Romallis Ellis

Personal information
- Born: December 16, 1965 (age 60) Atlanta, Georgia, U.S.

Medal record
Men's boxing
Representing the United States
Olympic Games
| Bronze medal – third place | 1988 Seoul | Lightweight |

= Romallis Ellis =

American boxer

Romallis Ellis (born December 16, 1965) is an American former professional boxer who competed from 1989 to 2001, challenging for the IBF light middleweight title in 1997. As an amateur, he won the lightweight bronze medal at the 1988 Summer Olympics.

==Amateur career==
- 1988 United States Amateur Lightweight champion
- 1988 Olympic Lightweight Bronze Medalist.

1988 Olympic Results

- Round of 64: received a bye
- Round of 32: Defeated Lee Kang-Su (South Korea) by decision, 5-0
- Round of 16: Defeated Kassim Traoré (Mali) referee stopped contest in second round
- Quarterfinal: Defeated Emil Chuprenski (Bulgaria) by decision, 3-2
- Semifinal: Lost to Andreas Zülow (East Germany) by decision, 0-5 (was awarded bronze medal)

==Professional career==
Ellis began his professional career in 1989 and later moved up two weight classes.
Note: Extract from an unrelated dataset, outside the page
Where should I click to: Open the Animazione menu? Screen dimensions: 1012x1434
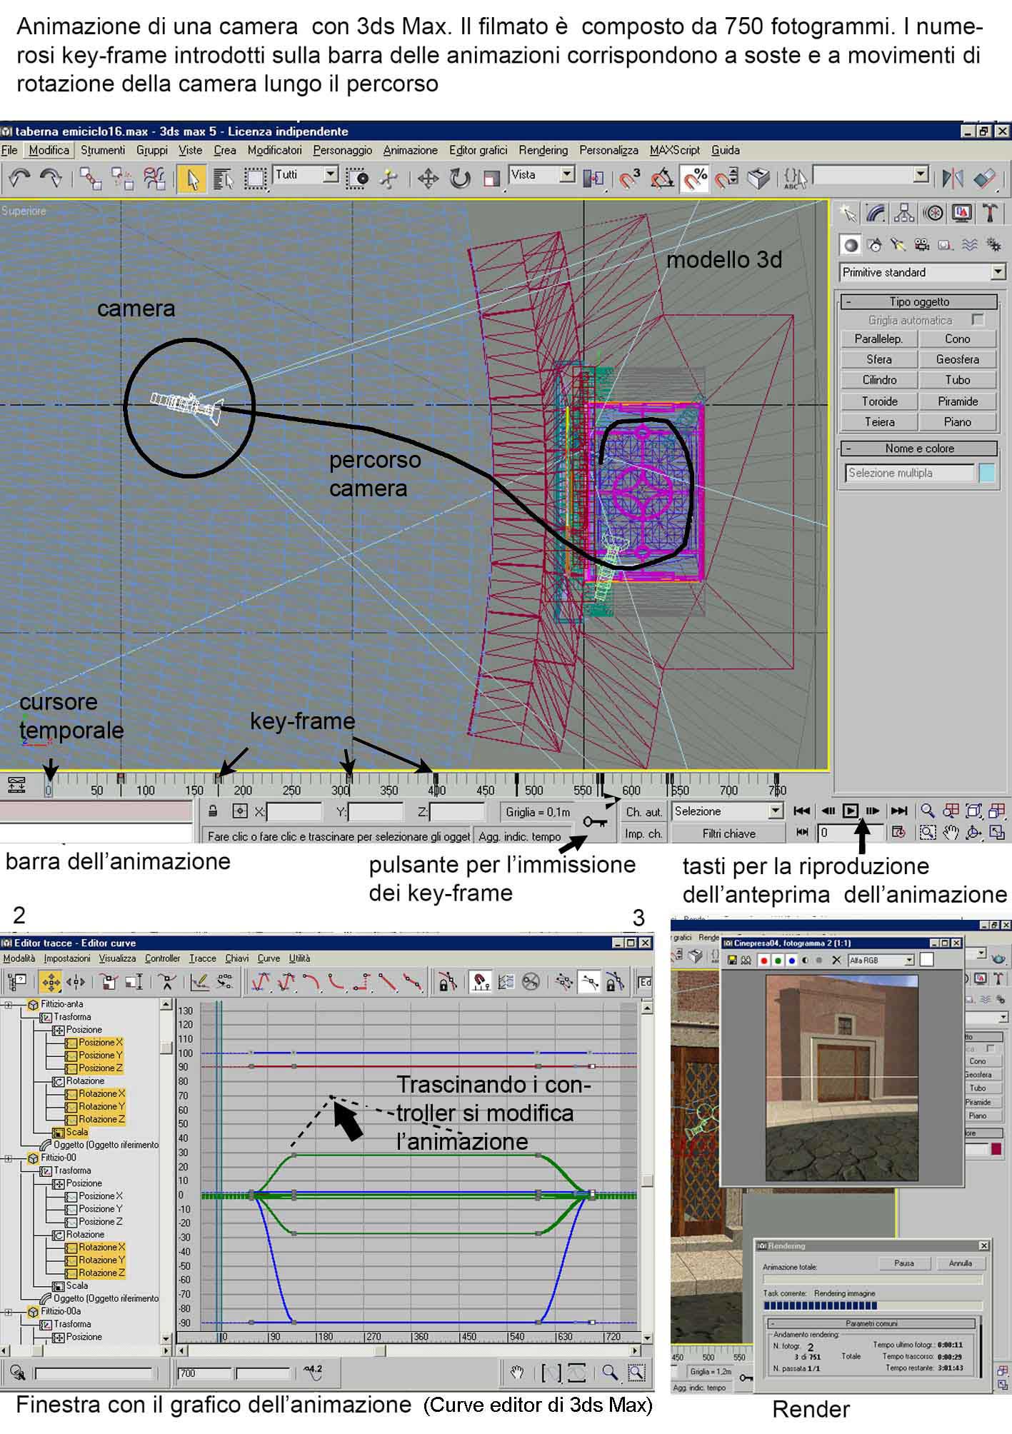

He came up short in his only attempt at a major title—a 1997 loss to IBF Light Middleweight titleholder Raúl Márquez via TKO in the fourth round. However, Ellis did outbox the heavily favored Vince Phillips in a non-title bout and earned a victory by decision. In 1998 Ellis took on Fernando Vargas and was TKO'd in the second round. Ellis lost his next fight, in 2001, and retired with a record of 24-4-1 with 17 knockouts.